Walt Whitman, looking back at 1860, would describe that year as the "Year of Meteors." There were, in fact, meteor showers and comets of unusual abundance in that year, and a number of people commented on it. But Whitman saw those meteor showers as a harbinger, a prophecy of what was to come, and he links the meteor to John Brown. The meteorological event is like Brown in foretelling a cataclysmic battle about to erupt in America.

Henry David Thoreau had met John Brown in 1859 and was enormously impressed by him and believed that his cause was just. Thoreau almost singlehandedly changed public opinion in the very early days of 1860 through a series of essays that he wrote, in which he made the audacious claim that John Brown was not a terrorist who had gone into the South and violated law and tried to foment a slave insurrection that threatened the American way of life, but rather that he was a Christ-like figure. Thoreau saw Brown as a visionary who understood that the United States was founded upon principles of freedom, and he, more than most other people, was willing to act upon those principles. So Henry David Thoreau, in late 1859, decides that he would like to speak out in favor of John Brown. He is warned by friends in Concord, in Boston, and in the publishing industry in general not to do this because at the time abolitionists are under threat in the North. They can be tarred and feathered; they can be beaten up. This was common in 1859. Thoreau asks his aunt, his mother, and his sister if he should write essays and then deliver them publically in support of John Brown, and the family votes two-to-one that he should. From that streamed three essays by Thoreau, all of which see John Brown's hanging in Virginia as a martyrdom in the name of abolition, and all of which, taken together, altered the opinion of other people like Ralph Waldo Emerson, James Russell Lowell, and other tastemakers in the United States to support Brown as a model for abolitionist behavior.

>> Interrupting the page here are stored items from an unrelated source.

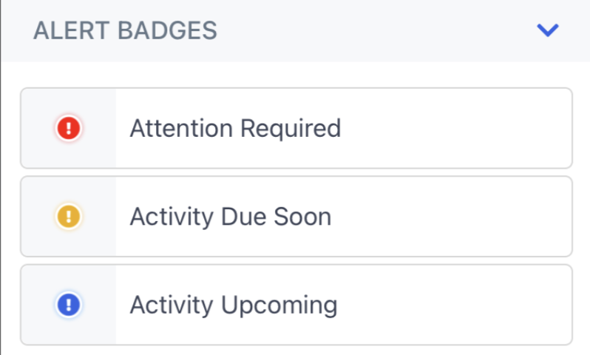Click gray icon cell beside Activity Due Soon
This screenshot has width=590, height=355.
point(69,216)
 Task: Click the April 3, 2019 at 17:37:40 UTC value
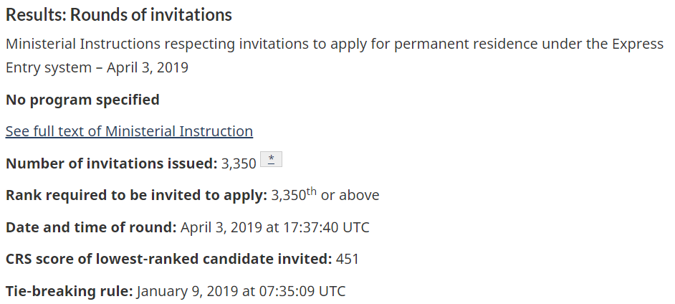click(x=275, y=227)
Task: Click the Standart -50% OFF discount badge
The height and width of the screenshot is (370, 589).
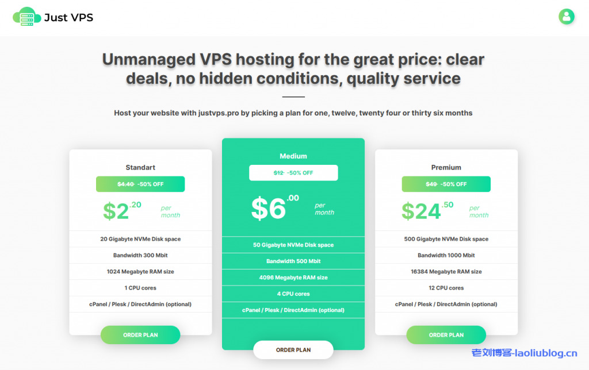Action: [x=140, y=184]
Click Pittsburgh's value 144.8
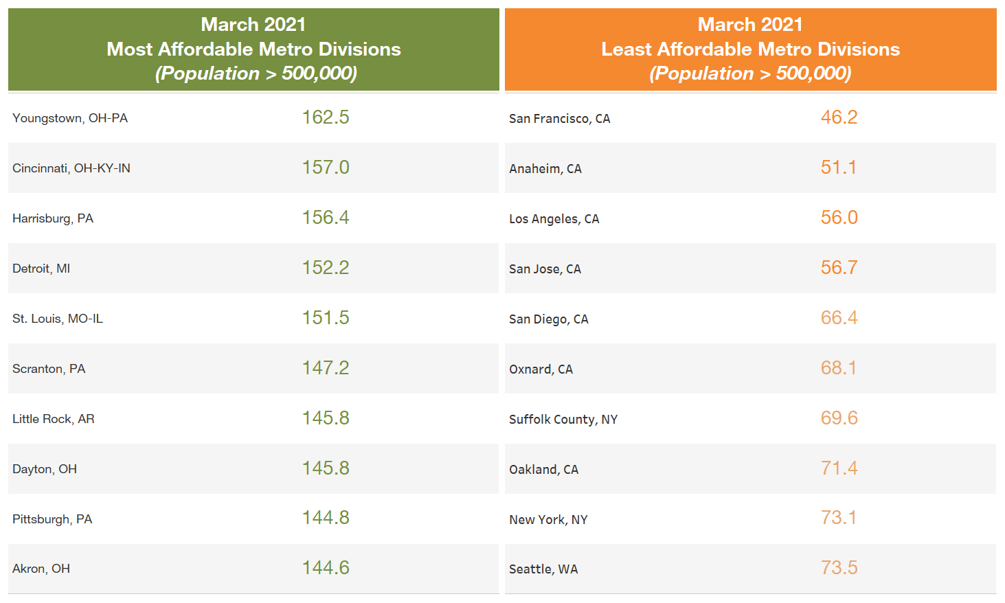Screen dimensions: 1005x603 (x=326, y=518)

What does this have to do with the election of 1860? Abraham Lincoln vigorously rejected John Brown throughout that year and, in fact, said that his actions were illegal and should have been punished the way they were. But Thoreau, Emerson, and a host of other literary writers of the era were able to change the minds of a number of readers throughout New England, but, probably more importantly, they made it seem to Southern readers as though the North was hostile to their way of life.


Andrew Torget, The Situation in Texas

Texas is the westernmost front of the American South and growing like gangbusters in the 1850s, in part because the price of cotton is going through the roof. Immigration in Texas goes dramatically from 200,000 people in 1850 to about 600,000 people in 1860. Texas becomes the leader of cotton production in this time, outstripping anything that's happening in Mississippi or Alabama. Texas is producing more cotton than any other state in the United States, and they're doing it on the backs of enslaved laborers—182,000 people of that 600,000 are enslaved men, women, and children who have been brought into Texas.

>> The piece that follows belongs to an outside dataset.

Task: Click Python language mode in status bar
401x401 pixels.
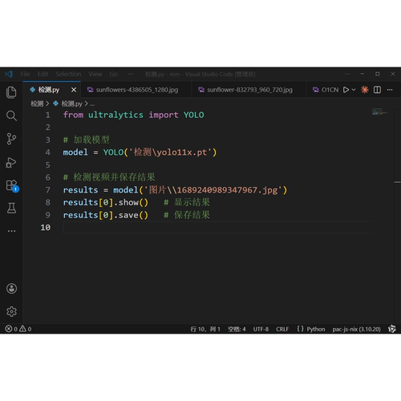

In Texas, the Anglos in particular are watching what is happening in the rest of the country and getting increasingly nervous. When John Brown makes his raid in Virginia in 1859, it's like a thunderbolt that goes across the entire nation, particularly the South, because this is the epicenter of their fears—that there would be a slave revolt of four million people who would come up and slit their throats. There's a culture of fear at this point that helps lead, of course, to the divide in the Democratic Party. Texas is one of the states that walks out of the convention that nominates Stephen Douglas because he, being from Illinois, wasn't proslavery enough. So they name John C. Breckinridge as the Southern Democratic candidate as someone who will fight for slave rights moving westward. Texas is a part of all of that.

As a moderate within the Republican Party, Lincoln is nominated for all kinds of reasons, not least of which is that he's not under any extreme edge of the Republican Party. He is in the center; he's not going to offend many Northerners. That's one of the reasons he's electable, because the Republicans need to win virtually every Northern state to win the White House. When Lincoln is nominated in 1860, Anglo Texans look at this and they don't see a moderate Republican—they see John Brown. They see an extremist.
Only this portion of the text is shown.